Records for pointing to text and elements
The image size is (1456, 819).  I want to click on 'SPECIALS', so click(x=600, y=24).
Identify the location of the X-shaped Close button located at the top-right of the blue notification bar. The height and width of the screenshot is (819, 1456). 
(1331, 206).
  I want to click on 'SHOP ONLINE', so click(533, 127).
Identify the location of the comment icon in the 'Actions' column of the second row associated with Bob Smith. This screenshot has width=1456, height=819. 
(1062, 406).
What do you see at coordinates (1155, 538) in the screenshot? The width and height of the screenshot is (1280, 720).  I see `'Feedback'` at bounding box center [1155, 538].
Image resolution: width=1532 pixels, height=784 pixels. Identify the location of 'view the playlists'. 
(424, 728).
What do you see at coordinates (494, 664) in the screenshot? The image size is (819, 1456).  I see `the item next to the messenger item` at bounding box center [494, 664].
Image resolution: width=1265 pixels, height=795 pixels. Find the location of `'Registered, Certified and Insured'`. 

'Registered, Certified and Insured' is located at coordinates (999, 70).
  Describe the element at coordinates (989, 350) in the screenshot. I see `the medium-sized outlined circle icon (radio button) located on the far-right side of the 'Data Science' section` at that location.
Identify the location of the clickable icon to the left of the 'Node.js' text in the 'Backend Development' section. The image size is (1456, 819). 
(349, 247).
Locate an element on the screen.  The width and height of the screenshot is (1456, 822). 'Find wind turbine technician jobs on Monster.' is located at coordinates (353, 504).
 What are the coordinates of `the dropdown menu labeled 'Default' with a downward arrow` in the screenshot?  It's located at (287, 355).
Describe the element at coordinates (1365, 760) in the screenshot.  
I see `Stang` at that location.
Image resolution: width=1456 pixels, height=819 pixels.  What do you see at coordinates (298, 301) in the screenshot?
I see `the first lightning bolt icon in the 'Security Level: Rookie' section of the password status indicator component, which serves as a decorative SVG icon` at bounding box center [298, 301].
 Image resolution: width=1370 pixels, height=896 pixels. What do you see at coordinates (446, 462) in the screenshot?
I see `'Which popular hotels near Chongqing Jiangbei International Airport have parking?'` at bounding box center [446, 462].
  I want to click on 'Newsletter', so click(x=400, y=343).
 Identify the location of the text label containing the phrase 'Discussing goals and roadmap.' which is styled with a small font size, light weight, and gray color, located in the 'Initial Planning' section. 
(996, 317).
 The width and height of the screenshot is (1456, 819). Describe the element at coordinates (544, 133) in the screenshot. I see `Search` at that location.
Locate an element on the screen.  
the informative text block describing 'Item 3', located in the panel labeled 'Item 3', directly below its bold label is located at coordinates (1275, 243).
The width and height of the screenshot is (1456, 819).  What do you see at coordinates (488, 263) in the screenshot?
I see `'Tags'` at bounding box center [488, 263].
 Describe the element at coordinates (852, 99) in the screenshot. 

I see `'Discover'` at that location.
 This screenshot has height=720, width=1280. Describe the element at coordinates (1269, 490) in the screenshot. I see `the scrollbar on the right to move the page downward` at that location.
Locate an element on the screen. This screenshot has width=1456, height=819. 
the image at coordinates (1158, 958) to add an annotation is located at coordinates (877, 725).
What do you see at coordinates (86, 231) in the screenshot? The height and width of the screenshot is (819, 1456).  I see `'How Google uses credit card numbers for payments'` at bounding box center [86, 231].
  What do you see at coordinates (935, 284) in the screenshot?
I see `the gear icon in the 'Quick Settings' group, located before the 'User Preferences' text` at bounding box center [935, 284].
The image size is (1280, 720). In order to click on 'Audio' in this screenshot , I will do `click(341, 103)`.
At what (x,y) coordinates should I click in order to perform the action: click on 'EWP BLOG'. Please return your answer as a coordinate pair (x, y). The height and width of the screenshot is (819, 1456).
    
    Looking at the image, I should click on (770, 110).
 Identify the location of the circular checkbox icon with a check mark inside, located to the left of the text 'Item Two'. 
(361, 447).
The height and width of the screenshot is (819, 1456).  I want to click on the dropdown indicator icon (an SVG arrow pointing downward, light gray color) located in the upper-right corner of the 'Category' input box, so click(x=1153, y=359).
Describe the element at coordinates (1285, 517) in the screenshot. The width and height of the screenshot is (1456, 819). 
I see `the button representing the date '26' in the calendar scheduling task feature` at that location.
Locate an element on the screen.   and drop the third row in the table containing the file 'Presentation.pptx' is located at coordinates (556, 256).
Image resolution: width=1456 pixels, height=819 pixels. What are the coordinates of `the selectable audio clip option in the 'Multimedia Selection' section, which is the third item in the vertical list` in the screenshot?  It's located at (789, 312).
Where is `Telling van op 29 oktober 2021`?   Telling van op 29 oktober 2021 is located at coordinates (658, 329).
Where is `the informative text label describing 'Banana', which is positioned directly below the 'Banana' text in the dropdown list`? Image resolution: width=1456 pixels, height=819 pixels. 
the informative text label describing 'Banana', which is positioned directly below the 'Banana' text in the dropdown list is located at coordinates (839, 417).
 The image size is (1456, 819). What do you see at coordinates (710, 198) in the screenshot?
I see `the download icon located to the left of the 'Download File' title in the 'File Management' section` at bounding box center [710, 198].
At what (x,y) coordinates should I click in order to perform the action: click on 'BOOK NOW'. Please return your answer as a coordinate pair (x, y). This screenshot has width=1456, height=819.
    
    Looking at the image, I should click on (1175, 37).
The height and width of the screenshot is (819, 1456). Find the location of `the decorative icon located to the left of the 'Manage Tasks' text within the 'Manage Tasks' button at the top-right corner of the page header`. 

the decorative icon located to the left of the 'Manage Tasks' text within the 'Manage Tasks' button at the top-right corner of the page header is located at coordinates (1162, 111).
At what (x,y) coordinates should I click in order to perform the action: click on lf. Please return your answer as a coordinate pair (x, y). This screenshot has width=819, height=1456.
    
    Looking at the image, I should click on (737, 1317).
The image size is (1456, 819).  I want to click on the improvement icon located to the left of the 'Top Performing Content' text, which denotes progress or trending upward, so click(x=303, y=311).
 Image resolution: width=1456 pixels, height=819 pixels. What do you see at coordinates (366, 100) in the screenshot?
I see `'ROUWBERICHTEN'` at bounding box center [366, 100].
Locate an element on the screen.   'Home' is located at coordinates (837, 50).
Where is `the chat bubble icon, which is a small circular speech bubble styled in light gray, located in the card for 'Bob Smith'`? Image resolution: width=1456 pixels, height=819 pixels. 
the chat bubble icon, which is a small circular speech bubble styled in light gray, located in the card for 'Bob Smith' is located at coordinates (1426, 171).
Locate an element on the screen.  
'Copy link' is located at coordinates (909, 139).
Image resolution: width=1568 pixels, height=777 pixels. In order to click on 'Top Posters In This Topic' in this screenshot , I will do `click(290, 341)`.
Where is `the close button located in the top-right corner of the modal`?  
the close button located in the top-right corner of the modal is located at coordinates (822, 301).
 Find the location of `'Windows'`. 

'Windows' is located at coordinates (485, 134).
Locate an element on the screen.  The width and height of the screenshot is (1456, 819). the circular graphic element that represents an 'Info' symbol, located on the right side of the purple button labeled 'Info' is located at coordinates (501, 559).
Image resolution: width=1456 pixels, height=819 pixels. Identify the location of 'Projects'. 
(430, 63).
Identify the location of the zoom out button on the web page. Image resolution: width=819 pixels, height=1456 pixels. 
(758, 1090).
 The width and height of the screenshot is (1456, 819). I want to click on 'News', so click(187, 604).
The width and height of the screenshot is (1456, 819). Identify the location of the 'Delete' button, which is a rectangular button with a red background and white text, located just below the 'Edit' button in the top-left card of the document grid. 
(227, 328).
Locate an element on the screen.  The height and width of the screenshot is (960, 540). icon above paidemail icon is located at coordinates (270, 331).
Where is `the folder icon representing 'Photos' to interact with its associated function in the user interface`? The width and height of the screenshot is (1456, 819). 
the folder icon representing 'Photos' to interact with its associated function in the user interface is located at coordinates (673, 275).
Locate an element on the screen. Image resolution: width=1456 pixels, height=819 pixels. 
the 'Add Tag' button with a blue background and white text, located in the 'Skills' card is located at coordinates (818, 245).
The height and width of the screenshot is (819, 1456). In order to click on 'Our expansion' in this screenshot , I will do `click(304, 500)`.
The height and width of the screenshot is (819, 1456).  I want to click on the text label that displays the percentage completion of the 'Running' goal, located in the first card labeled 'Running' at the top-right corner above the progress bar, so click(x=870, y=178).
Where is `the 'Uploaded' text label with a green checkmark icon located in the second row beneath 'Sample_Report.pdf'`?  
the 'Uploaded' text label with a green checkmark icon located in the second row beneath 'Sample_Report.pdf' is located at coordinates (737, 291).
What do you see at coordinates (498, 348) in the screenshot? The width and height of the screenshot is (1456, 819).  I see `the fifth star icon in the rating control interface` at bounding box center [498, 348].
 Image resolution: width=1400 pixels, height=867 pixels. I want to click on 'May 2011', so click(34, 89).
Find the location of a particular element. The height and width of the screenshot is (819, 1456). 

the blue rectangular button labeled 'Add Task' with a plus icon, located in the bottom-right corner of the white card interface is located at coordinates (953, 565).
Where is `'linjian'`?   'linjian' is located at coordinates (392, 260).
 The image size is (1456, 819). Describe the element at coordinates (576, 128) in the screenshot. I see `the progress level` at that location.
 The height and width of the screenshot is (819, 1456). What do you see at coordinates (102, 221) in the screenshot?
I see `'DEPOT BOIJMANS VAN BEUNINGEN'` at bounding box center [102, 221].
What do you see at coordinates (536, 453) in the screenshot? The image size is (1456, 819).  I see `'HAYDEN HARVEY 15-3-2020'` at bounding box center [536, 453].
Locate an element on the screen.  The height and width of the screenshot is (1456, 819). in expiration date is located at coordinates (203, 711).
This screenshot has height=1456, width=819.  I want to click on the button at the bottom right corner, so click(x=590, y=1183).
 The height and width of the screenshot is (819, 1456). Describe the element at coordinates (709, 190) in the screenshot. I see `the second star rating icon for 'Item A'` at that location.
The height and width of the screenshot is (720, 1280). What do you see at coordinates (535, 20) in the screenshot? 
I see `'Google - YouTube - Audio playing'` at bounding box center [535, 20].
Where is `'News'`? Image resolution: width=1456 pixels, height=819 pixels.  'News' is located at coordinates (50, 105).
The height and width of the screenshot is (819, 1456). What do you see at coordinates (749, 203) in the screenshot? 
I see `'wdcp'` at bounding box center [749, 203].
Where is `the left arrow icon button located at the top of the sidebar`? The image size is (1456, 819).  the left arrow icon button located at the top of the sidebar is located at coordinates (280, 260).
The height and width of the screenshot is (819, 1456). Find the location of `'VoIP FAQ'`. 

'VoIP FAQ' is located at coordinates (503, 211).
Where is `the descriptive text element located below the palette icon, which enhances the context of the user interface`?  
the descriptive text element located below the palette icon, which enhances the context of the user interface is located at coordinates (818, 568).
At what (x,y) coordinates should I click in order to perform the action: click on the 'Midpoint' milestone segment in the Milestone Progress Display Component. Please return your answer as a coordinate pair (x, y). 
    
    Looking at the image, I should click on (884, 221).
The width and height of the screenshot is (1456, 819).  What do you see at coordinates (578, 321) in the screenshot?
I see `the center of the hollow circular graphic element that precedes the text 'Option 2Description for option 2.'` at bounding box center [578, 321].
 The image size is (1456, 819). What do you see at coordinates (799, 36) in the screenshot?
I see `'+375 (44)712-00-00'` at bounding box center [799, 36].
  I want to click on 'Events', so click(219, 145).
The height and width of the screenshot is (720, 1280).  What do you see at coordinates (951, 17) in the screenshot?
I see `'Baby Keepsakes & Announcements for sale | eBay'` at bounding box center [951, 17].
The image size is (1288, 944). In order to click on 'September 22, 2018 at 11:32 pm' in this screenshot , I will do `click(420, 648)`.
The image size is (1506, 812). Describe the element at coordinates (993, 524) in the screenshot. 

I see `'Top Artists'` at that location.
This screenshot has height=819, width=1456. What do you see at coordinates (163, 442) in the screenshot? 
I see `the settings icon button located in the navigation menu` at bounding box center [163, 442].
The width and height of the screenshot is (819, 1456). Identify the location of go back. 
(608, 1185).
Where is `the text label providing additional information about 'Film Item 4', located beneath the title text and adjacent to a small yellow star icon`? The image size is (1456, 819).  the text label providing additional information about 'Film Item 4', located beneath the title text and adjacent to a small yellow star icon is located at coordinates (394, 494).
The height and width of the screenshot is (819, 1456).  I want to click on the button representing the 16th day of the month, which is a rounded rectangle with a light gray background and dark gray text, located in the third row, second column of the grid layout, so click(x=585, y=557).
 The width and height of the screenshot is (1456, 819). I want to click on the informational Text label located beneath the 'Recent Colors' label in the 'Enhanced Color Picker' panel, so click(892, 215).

▸ STATED PROBLEM
Copy out the records word for word, starting at the line containing "263) in the screenshot?" and ending with the line containing "Looking at the image, I should click on (770, 110).", both included.

▸ SOLVED PROBLEM
The width and height of the screenshot is (1456, 819).  What do you see at coordinates (488, 263) in the screenshot?
I see `'Tags'` at bounding box center [488, 263].
 Describe the element at coordinates (852, 99) in the screenshot. 

I see `'Discover'` at that location.
 This screenshot has height=720, width=1280. Describe the element at coordinates (1269, 490) in the screenshot. I see `the scrollbar on the right to move the page downward` at that location.
Locate an element on the screen. This screenshot has width=1456, height=819. 
the image at coordinates (1158, 958) to add an annotation is located at coordinates (877, 725).
What do you see at coordinates (86, 231) in the screenshot? The height and width of the screenshot is (819, 1456).  I see `'How Google uses credit card numbers for payments'` at bounding box center [86, 231].
  What do you see at coordinates (935, 284) in the screenshot?
I see `the gear icon in the 'Quick Settings' group, located before the 'User Preferences' text` at bounding box center [935, 284].
The image size is (1280, 720). In order to click on 'Audio' in this screenshot , I will do `click(341, 103)`.
At what (x,y) coordinates should I click in order to perform the action: click on 'EWP BLOG'. Please return your answer as a coordinate pair (x, y). The height and width of the screenshot is (819, 1456).
    
    Looking at the image, I should click on (770, 110).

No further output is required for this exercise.